'''
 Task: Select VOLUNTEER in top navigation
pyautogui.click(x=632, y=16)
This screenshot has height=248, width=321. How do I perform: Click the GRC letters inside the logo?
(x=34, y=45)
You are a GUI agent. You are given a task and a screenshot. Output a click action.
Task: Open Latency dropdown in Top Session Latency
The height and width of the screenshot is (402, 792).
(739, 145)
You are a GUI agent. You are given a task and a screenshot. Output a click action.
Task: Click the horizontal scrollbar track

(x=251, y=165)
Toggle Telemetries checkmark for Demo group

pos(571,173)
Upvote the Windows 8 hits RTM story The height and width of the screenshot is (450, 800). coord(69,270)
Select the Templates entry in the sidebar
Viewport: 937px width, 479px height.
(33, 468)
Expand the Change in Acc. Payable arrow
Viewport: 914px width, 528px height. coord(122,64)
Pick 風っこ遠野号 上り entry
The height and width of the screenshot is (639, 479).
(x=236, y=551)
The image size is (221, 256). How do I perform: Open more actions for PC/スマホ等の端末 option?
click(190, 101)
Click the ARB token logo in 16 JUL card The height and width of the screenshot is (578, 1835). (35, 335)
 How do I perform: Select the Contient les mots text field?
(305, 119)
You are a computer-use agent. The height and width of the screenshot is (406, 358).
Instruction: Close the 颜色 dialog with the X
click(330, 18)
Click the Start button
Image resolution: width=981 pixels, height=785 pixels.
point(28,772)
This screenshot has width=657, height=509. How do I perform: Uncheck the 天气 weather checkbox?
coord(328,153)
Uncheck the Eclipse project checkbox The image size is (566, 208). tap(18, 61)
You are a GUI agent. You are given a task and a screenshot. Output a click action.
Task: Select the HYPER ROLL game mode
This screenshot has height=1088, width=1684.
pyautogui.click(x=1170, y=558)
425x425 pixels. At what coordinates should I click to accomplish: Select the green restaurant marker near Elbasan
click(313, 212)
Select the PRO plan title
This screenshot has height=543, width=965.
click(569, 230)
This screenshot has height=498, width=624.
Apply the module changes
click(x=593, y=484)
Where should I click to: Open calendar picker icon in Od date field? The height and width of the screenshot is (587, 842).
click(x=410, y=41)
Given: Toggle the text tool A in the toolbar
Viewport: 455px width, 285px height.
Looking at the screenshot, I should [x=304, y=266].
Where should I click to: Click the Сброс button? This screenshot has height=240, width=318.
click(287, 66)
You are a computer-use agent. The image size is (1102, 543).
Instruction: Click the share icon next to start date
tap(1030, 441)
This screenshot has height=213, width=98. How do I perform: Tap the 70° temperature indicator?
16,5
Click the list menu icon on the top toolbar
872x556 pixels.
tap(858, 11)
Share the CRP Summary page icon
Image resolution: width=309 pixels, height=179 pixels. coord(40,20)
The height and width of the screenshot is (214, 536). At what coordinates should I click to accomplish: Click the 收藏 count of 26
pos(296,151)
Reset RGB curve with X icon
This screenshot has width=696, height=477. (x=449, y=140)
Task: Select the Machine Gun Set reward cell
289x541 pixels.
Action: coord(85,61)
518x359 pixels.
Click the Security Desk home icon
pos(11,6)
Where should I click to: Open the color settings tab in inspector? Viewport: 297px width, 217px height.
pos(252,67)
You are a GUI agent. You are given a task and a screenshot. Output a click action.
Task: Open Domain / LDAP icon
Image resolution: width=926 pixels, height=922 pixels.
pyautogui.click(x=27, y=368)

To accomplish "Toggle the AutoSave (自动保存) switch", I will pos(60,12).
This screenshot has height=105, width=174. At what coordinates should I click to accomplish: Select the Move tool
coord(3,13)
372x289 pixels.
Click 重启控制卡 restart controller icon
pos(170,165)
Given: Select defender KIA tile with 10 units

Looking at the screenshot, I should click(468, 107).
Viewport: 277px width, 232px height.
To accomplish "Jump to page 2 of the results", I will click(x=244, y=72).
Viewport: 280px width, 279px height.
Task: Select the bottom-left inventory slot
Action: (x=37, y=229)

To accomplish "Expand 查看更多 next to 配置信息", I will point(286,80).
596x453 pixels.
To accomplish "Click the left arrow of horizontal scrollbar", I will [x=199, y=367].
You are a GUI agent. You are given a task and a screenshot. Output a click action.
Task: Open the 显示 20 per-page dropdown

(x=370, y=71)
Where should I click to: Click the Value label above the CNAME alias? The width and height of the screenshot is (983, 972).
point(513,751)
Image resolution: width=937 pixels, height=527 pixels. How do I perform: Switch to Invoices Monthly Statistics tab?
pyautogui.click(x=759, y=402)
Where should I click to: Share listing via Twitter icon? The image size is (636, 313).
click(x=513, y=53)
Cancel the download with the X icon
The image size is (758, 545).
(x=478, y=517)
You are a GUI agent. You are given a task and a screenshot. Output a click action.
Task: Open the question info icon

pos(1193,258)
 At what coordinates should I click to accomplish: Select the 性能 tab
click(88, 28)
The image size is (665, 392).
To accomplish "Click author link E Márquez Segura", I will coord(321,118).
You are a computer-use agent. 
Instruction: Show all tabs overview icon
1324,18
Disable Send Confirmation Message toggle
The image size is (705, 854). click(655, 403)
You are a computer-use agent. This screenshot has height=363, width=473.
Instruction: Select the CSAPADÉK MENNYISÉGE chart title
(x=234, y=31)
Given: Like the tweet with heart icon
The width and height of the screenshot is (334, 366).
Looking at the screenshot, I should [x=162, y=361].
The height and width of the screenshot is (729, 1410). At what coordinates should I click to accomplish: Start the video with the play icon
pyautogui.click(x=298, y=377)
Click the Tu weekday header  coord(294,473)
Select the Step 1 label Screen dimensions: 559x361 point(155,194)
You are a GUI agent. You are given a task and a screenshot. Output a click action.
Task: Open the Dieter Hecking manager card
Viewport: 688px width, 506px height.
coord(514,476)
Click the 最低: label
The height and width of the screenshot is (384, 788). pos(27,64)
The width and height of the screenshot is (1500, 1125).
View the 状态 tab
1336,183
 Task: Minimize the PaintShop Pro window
'''
▶ [Exercise description] Please retype the records above starting with the line that contains "Viewport: 688px width, 506px height." and stopping after the last line, changing nothing.

▶ [Finished task]
Viewport: 688px width, 506px height.
coord(514,476)
Click the 最低: label
The height and width of the screenshot is (384, 788). pos(27,64)
The width and height of the screenshot is (1500, 1125).
View the 状态 tab
1336,183
 Task: Minimize the PaintShop Pro window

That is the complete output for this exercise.